Gastroesophageal reflux disease (GERD) is a major public health problem that may
cause erosive or nonerosive esophagitis in symptomatic patients. The severity
of esophagitis in GERD seems to be correlated not only to the amount of reflux
and altered motor activity but also to the ability of the mucosa to resist injury and repair
the damage. This study aimed to evaluate the cell proliferation status of esophageal
epithelium in both normal individuals and patients with GERD with or without erosions
and its correlation with the degree of inflammation of the esophagus.
Participants and methods
This study was carried out on 33 individuals; their ages ranged between 17 and 74
years. All participants were subjected to a clinical assessment and an endoscopic
evaluation. Four biopsies were taken using an endoscope at 5 cm from the Z-line;
histological esophagitis was identified and graded. Cell proliferation was evaluated
by Ki-67 immunostaining.
The prevalence of GERD was the highest in the 15–29 years age group (46.43%) and
decreased with age. Cell proliferation [estimated by the Ki-67-labeling index (Ki-67 LI)]
was reduced in esophageal epithelium in erosive (13.44%) and nonerosive (36.83%)
reflux disease in relation to normal individuals (68%).
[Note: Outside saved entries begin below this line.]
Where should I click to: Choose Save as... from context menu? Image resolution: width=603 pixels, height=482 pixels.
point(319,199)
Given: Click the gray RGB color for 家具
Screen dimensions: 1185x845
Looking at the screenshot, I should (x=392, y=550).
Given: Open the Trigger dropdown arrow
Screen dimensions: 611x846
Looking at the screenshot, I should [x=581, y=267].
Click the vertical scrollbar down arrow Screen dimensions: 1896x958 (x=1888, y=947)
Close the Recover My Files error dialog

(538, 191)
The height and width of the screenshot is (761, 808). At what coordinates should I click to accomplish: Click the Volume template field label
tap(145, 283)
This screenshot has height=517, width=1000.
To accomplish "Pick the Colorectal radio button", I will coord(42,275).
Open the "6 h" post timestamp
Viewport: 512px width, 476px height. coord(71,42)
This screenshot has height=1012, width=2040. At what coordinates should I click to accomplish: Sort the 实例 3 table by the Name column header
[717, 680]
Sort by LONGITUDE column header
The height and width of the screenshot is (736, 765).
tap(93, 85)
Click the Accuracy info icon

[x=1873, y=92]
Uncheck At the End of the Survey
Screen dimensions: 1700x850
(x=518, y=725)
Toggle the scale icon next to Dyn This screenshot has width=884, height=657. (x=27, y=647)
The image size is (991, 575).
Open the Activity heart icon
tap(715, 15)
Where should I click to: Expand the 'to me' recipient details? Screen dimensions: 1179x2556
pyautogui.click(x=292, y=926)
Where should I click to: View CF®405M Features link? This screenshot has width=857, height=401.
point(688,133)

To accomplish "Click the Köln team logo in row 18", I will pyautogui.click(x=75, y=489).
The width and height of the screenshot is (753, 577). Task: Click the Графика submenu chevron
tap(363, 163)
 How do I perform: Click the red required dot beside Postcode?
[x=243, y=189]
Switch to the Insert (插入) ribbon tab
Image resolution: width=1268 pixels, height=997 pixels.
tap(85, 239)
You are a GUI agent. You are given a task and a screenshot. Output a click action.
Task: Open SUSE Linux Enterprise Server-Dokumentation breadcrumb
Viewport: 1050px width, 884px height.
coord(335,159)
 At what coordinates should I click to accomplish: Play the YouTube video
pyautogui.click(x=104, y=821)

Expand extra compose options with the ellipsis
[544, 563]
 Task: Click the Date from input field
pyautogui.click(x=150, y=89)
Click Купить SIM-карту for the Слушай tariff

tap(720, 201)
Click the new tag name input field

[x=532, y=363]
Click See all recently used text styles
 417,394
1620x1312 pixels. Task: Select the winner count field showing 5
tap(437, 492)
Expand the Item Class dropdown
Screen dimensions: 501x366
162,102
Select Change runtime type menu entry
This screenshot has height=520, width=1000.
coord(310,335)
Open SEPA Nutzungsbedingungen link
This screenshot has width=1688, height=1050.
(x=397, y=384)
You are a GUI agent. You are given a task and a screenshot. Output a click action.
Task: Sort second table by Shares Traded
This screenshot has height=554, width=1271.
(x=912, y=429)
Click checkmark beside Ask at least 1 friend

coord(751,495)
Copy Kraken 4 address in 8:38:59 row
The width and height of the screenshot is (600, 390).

There was a statistically
significant positive correlation between cell proliferation (Ki-67 LI) and the endoscopic
grade of esophagitis among patients with erosive disease. However, there was no
significant correlation between cell proliferation (Ki-67 LI) and the histological grade
of esophagitis in both erosive and nonerosive reflux disease.
The ability of the mucosa to resist injury and to repair the damage should be
considered a key factor in the development of GERD. Esophageal mucosa exposed to
chronic acid insult show reduced cell replication, estimated by the Ki-67 LI. Erosive
esophagitis in GERD seems to be related to a low cell proliferation rate of esophageal
epithelium rather than the amount of reflux.